Your goal.
What is needed here is every record, retyped without any change.

[Stored data]
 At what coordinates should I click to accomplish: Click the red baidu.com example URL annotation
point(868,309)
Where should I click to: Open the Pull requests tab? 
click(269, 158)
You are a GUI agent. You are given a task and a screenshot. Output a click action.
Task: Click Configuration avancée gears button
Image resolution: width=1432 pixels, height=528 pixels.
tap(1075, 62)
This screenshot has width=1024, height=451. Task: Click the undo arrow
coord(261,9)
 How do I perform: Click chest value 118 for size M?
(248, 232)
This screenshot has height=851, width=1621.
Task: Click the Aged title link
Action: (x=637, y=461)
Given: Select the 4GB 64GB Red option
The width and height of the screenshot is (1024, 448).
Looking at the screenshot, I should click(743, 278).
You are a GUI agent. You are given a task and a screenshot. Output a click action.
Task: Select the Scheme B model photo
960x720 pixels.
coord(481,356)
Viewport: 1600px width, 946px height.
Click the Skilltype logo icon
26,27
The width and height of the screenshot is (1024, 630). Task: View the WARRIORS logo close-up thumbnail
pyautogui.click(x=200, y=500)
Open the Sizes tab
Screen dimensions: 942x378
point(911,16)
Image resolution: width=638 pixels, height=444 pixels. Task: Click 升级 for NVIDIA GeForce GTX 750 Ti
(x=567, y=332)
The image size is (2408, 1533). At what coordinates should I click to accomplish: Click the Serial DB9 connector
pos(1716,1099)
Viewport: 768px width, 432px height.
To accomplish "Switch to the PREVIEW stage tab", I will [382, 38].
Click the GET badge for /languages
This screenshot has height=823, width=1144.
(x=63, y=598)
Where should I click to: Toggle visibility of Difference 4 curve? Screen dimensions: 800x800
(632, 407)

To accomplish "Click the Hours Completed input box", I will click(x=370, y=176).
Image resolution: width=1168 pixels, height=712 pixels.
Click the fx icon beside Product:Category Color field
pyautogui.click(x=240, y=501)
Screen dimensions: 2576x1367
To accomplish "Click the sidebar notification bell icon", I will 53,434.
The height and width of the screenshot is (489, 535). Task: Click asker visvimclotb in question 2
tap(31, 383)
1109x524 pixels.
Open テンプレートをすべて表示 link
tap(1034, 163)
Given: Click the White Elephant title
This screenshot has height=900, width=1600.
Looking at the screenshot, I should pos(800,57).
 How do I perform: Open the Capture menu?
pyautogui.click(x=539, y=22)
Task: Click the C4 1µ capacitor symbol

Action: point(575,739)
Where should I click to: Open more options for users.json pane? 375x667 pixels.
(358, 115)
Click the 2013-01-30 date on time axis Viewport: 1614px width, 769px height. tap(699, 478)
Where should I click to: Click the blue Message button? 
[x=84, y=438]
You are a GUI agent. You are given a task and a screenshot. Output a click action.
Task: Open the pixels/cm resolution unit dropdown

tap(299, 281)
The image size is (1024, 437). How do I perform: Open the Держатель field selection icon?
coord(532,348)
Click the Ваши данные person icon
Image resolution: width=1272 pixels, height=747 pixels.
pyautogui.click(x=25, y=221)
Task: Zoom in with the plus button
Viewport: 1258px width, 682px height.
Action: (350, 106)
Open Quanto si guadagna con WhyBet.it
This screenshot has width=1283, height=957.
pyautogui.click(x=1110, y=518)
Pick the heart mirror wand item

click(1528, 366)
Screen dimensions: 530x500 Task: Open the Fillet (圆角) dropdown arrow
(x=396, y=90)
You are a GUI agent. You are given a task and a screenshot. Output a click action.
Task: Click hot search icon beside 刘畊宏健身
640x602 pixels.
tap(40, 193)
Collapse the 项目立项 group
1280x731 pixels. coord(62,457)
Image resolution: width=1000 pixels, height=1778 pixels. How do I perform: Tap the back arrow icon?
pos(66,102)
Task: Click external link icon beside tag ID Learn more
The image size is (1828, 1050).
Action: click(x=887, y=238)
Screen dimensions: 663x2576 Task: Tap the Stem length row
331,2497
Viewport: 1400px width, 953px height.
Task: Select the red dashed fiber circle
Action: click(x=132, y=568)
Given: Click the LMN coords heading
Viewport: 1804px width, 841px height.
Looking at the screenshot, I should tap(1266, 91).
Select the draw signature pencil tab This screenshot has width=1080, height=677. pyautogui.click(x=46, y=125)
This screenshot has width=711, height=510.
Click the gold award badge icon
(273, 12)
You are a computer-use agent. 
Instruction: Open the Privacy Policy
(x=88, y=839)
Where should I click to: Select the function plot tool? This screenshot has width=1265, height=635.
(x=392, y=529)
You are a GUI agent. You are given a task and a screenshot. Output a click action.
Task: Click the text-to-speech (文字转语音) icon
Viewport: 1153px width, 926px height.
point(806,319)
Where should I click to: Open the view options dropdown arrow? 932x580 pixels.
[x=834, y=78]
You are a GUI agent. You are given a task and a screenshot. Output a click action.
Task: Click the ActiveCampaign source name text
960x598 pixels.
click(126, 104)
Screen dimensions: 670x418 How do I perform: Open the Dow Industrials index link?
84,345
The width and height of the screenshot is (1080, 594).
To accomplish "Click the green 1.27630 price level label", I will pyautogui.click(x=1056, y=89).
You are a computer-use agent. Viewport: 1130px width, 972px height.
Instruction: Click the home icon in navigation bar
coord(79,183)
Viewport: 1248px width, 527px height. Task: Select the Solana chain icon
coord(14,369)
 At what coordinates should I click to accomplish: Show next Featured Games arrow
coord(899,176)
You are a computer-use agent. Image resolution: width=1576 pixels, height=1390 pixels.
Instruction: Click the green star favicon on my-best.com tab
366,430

Solution.
 At what coordinates should I click to accomplish: Click the red baidu.com example URL annotation
point(868,309)
Where should I click to: Open the Pull requests tab? 
click(269, 158)
You are a GUI agent. You are given a task and a screenshot. Output a click action.
Task: Click Configuration avancée gears button
Image resolution: width=1432 pixels, height=528 pixels.
tap(1075, 62)
This screenshot has width=1024, height=451. Task: Click the undo arrow
coord(261,9)
 How do I perform: Click chest value 118 for size M?
(248, 232)
This screenshot has height=851, width=1621.
Task: Click the Aged title link
Action: (x=637, y=461)
Given: Select the 4GB 64GB Red option
The width and height of the screenshot is (1024, 448).
Looking at the screenshot, I should click(743, 278).
You are a GUI agent. You are given a task and a screenshot. Output a click action.
Task: Select the Scheme B model photo
960x720 pixels.
coord(481,356)
Viewport: 1600px width, 946px height.
Click the Skilltype logo icon
26,27
The width and height of the screenshot is (1024, 630). Task: View the WARRIORS logo close-up thumbnail
pyautogui.click(x=200, y=500)
Open the Sizes tab
Screen dimensions: 942x378
point(911,16)
Image resolution: width=638 pixels, height=444 pixels. Task: Click 升级 for NVIDIA GeForce GTX 750 Ti
(x=567, y=332)
The image size is (2408, 1533). At what coordinates should I click to accomplish: Click the Serial DB9 connector
pos(1716,1099)
Viewport: 768px width, 432px height.
To accomplish "Switch to the PREVIEW stage tab", I will [382, 38].
Click the GET badge for /languages
This screenshot has height=823, width=1144.
(x=63, y=598)
Where should I click to: Toggle visibility of Difference 4 curve? Screen dimensions: 800x800
(632, 407)

To accomplish "Click the Hours Completed input box", I will click(x=370, y=176).
Image resolution: width=1168 pixels, height=712 pixels.
Click the fx icon beside Product:Category Color field
pyautogui.click(x=240, y=501)
Screen dimensions: 2576x1367
To accomplish "Click the sidebar notification bell icon", I will 53,434.
The height and width of the screenshot is (489, 535). Task: Click asker visvimclotb in question 2
tap(31, 383)
1109x524 pixels.
Open テンプレートをすべて表示 link
tap(1034, 163)
Given: Click the White Elephant title
This screenshot has height=900, width=1600.
Looking at the screenshot, I should pos(800,57).
 How do I perform: Open the Capture menu?
pyautogui.click(x=539, y=22)
Task: Click the C4 1µ capacitor symbol

Action: point(575,739)
Where should I click to: Open more options for users.json pane? 375x667 pixels.
(358, 115)
Click the 2013-01-30 date on time axis Viewport: 1614px width, 769px height. tap(699, 478)
Where should I click to: Click the blue Message button? 
[x=84, y=438]
You are a GUI agent. You are given a task and a screenshot. Output a click action.
Task: Open the pixels/cm resolution unit dropdown

tap(299, 281)
The image size is (1024, 437). How do I perform: Open the Держатель field selection icon?
coord(532,348)
Click the Ваши данные person icon
Image resolution: width=1272 pixels, height=747 pixels.
pyautogui.click(x=25, y=221)
Task: Zoom in with the plus button
Viewport: 1258px width, 682px height.
Action: (350, 106)
Open Quanto si guadagna con WhyBet.it
This screenshot has width=1283, height=957.
pyautogui.click(x=1110, y=518)
Pick the heart mirror wand item

click(1528, 366)
Screen dimensions: 530x500 Task: Open the Fillet (圆角) dropdown arrow
(x=396, y=90)
You are a GUI agent. You are given a task and a screenshot. Output a click action.
Task: Click hot search icon beside 刘畊宏健身
640x602 pixels.
tap(40, 193)
Collapse the 项目立项 group
1280x731 pixels. coord(62,457)
Image resolution: width=1000 pixels, height=1778 pixels. How do I perform: Tap the back arrow icon?
pos(66,102)
Task: Click external link icon beside tag ID Learn more
The image size is (1828, 1050).
Action: click(x=887, y=238)
Screen dimensions: 663x2576 Task: Tap the Stem length row
331,2497
Viewport: 1400px width, 953px height.
Task: Select the red dashed fiber circle
Action: click(x=132, y=568)
Given: Click the LMN coords heading
Viewport: 1804px width, 841px height.
Looking at the screenshot, I should tap(1266, 91).
Select the draw signature pencil tab This screenshot has width=1080, height=677. pyautogui.click(x=46, y=125)
This screenshot has width=711, height=510.
Click the gold award badge icon
(273, 12)
You are a computer-use agent. 
Instruction: Open the Privacy Policy
(x=88, y=839)
Where should I click to: Select the function plot tool? This screenshot has width=1265, height=635.
(x=392, y=529)
You are a GUI agent. You are given a task and a screenshot. Output a click action.
Task: Click the text-to-speech (文字转语音) icon
Viewport: 1153px width, 926px height.
point(806,319)
Where should I click to: Open the view options dropdown arrow? 932x580 pixels.
[x=834, y=78]
You are a GUI agent. You are given a task and a screenshot. Output a click action.
Task: Click the ActiveCampaign source name text
960x598 pixels.
click(126, 104)
Screen dimensions: 670x418 How do I perform: Open the Dow Industrials index link?
84,345
The width and height of the screenshot is (1080, 594).
To accomplish "Click the green 1.27630 price level label", I will pyautogui.click(x=1056, y=89).
You are a computer-use agent. Viewport: 1130px width, 972px height.
Instruction: Click the home icon in navigation bar
coord(79,183)
Viewport: 1248px width, 527px height. Task: Select the Solana chain icon
coord(14,369)
 At what coordinates should I click to accomplish: Show next Featured Games arrow
coord(899,176)
You are a computer-use agent. Image resolution: width=1576 pixels, height=1390 pixels.
Instruction: Click the green star favicon on my-best.com tab
366,430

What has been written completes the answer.